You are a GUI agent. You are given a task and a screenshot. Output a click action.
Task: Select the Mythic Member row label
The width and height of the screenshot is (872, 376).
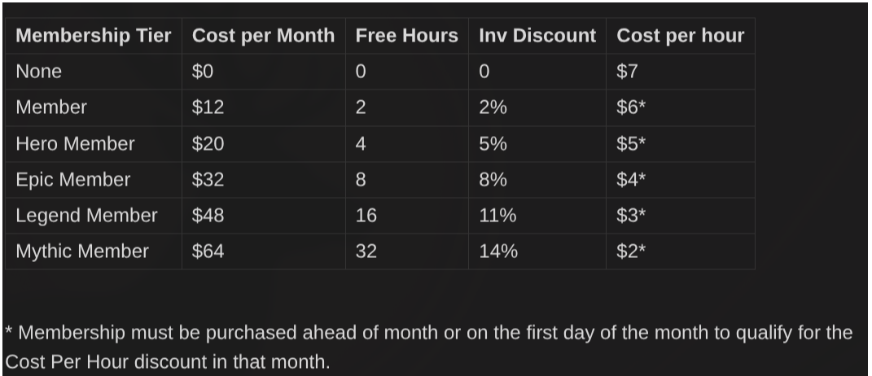94,251
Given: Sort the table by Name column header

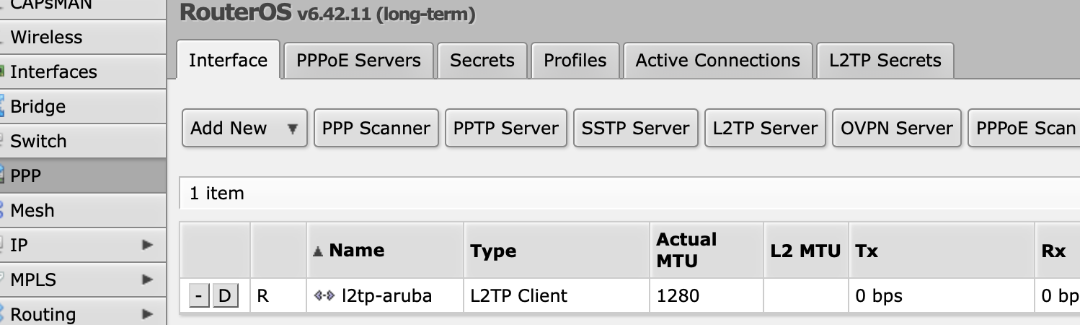Looking at the screenshot, I should [356, 251].
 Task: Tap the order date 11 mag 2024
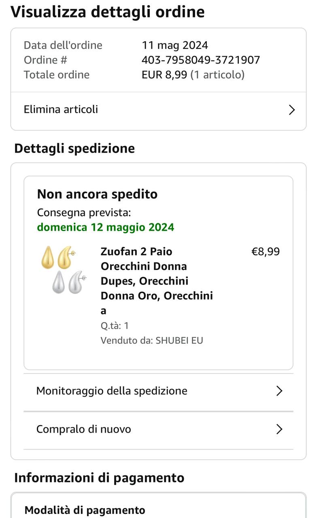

____

_Exercise directions_
Lines from the one containing "Given: Sort the table by Name column header" through the end of the listing, both included, are to be restated exactly, and pictures are to be left out.

_Your solution_
Given: Sort the table by Name column header

Looking at the screenshot, I should [356, 251].
 Task: Tap the order date 11 mag 2024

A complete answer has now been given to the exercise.